The plugin hooks tool.execute.before for bash tool executions and mutates output.args.command before opencode permission matching. It expands only home forms in argv0 position at command-node starts:

  • ~
  • ~/...
  • $HOME
  • $HOME/...
  • optionally ${HOME} and ${HOME}/... when expandBraceHome: true

Command nodes are split at shell separators such as &&, ||, pipes, semicolons, ampersands, and newlines while respecting quotes. The plugin returns the original command unchanged for uncertain shell shapes such as heredocs, command substitution, arithmetic expansion, process substitution, unbalanced quotes, leading environment assignments, grouped commands, quoted argv0, and dot-dot argv0 values when roots are configured.

Decision capture

The plugin also listens to opencode's generic event hook for interactive permission prompts. It caches permission.asked events by the pair (event.properties.sessionID, event.properties.id), then joins the later permission.replied event by (event.properties.sessionID, event.properties.requestID). Joined decisions are appended as NDJSON to a separate decisions.log; the command-node audit.log schema is unchanged.

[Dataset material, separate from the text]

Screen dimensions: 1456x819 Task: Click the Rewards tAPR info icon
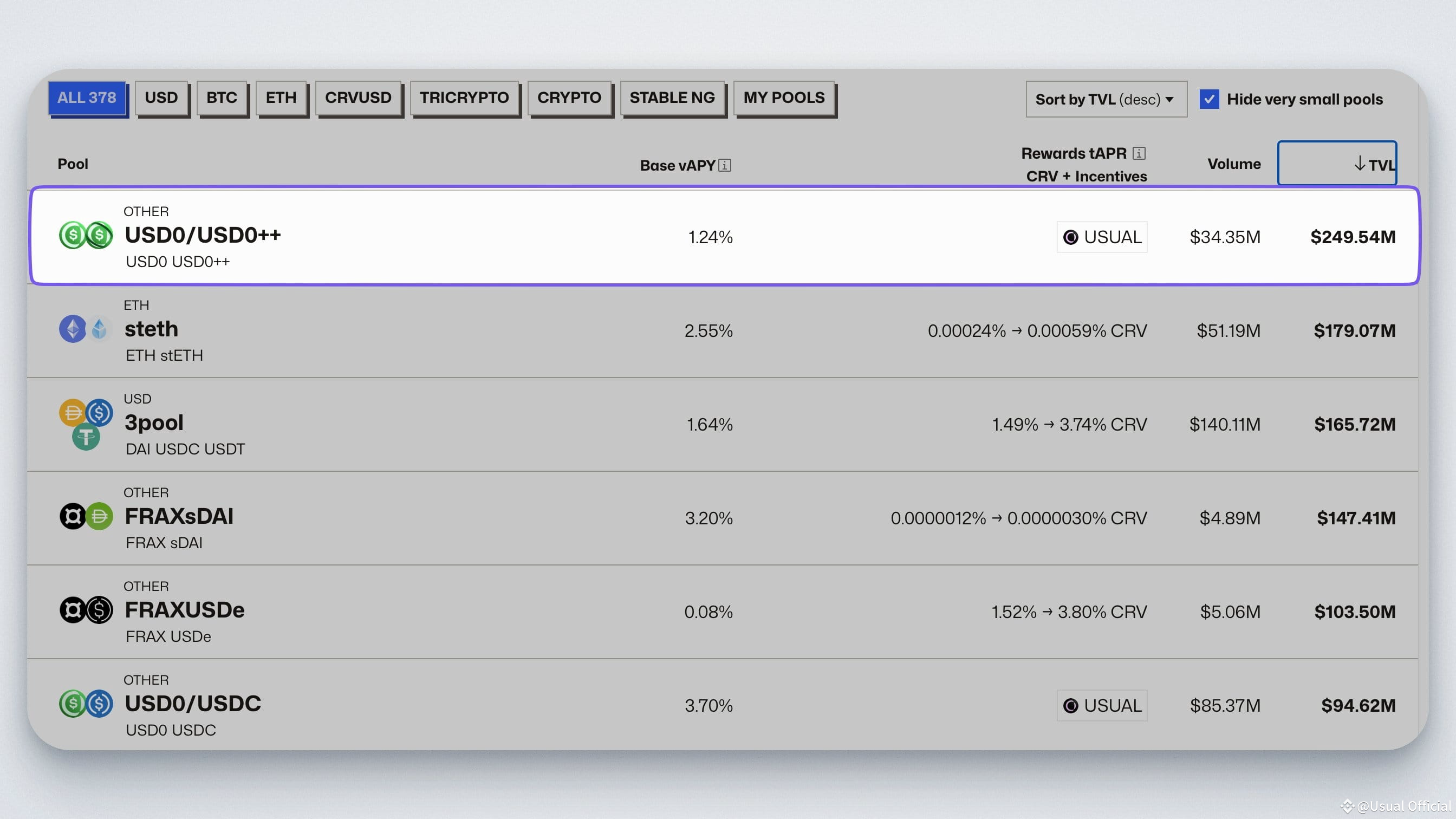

Decision records have this shape:

{
  ts: string;            // reply time
  sessionID: string;
  callID: string | null; // from permission.asked.properties.tool.callID
  requestID: string;
  permission: string;
  patterns: string[];
  always: string[];      // candidate patterns offered at ask time, independent of the chosen reply
  reply: unknown;        // recorded reply value; normally "once", "always", or "reject"
  askedTs: string;       // ask time
}

reply is normalized before writing so malformed runtime values cannot drop a decision record. JSON-serializable values are preserved verbatim. undefined, functions, symbols, and non-finite numbers are recorded as null in the NDJSON output. Values that fail JSON serialization, such as BigInt, circular objects, or throwing toJSON implementations, are coerced to a string; if string coercion also fails, the plugin records "[unserializable reply]".

Runtime event coverage:

Permission path Events emitted Decision log entry
Static allow none no
Static deny none no
Interactive ask permission.asked + permission.replied yes

Use callID to join a decision record back to the command audit record emitted for the same bash tool invocation. If opencode omits the asked event's tool callID, the decision record uses callID: null and the plugin writes a debug line so the gap is visible.

Development

npm install
npm test
npm run build

npm run build emits declarations and verifies the public TypeScript surface.

Security

This package is a normalization aid, not a policy engine. It should only rewrite to the path the shell would produce for home expansion, and it intentionally bails out instead of guessing on ambiguous shell syntax. See SECURITY.md for the command-rewrite scope and fail-open philosophy.